Abstract
La malattia di Behçet è una rara vasculite multisistemica ad origine sconosciuta. L'affezione è caratterizzata dalla classica triade di ulcerazioni orali, genitali ed uveite, cui possono associarsi tromboflebiti, artriti, manifestazioni cutanee tipo eritema nodoso ed ulcerazioni intestinali. L'interessamento neurologico, che peggiora la prognosi, è riportato con una frequenza variabile tra il 16 ed il 40% dei casi e può manifestarsi con lesioni cerebrali e meno frequentemente spinali.
La Risonanza Magnetica concorre alla diagnosi dell'affezione sia nelle forme acute che nelle fasi di riacutizzazione delle forme croniche, ad andamento intermittente o progressivo.

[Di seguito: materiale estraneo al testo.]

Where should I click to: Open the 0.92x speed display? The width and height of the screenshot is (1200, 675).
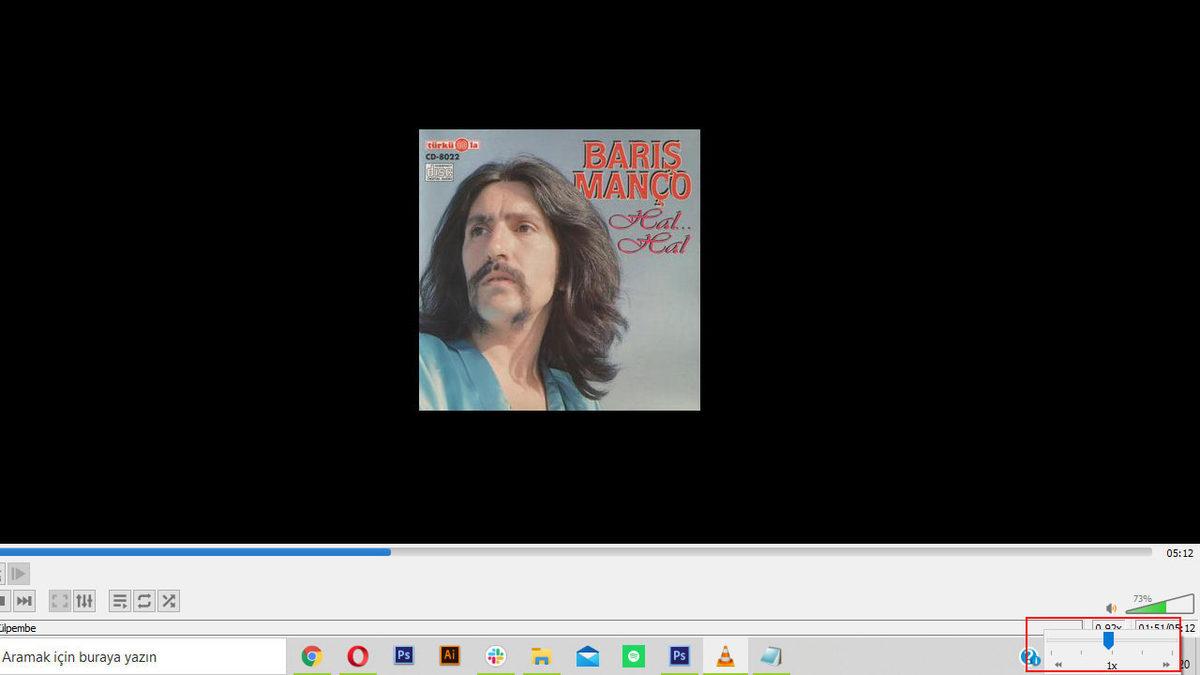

Le localizzazioni più frequenti in fase acuta sono descritte al tronco (soprattutto pontine e mesencefaliche), ai gangli della base, al cervelletto, oltre che alla sostanza bianca sopratentoriale (meno frequentemente periventricolare). Più difficile risulta l'inquadramento diagnostico nelle fasi croniche, in cui prevale un diffuso interessamento della sostanza bianca emisferica. La localizzazione spinale è più rara rispetto a quella cerebrale, con predilezione per il tratto dorsale. Viene riportato un caso di osservazione personale, caratterizzato dalla coesistenza di localizzazioni encefaliche e midollari, studiato con RM.